MATERIAL FOR THE TASK
▼

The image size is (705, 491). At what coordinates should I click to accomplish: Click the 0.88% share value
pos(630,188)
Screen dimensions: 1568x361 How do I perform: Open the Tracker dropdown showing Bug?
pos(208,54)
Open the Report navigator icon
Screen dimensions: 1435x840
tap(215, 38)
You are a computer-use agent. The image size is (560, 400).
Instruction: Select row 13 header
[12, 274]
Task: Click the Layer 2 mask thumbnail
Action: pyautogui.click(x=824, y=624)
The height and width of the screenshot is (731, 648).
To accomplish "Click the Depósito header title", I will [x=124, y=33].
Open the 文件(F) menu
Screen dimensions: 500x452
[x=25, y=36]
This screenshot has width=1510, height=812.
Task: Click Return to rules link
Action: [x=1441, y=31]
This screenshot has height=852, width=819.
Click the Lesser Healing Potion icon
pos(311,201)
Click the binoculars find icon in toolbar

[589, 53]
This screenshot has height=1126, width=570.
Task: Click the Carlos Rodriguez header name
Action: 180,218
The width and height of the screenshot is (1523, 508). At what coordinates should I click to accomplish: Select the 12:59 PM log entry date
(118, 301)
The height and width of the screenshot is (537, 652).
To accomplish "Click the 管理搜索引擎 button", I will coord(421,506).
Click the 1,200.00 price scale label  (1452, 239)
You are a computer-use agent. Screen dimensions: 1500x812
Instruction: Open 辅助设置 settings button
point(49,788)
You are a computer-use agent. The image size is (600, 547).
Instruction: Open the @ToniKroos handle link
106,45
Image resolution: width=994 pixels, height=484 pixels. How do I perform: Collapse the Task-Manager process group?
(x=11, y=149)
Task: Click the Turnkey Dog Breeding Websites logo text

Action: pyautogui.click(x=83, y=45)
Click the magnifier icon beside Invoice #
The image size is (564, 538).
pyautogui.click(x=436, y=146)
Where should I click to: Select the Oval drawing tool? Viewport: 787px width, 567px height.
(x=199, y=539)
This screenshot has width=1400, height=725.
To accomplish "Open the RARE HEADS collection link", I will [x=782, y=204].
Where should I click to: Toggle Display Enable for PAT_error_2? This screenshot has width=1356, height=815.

▲

TASK PROMPT
Would you please copy all lines in the data that contain the word "computer"?

OUTPUT
You are a computer-use agent. The image size is (560, 400).
You are a computer-use agent. Screen dimensions: 1500x812
You are a computer-use agent. The image size is (600, 547).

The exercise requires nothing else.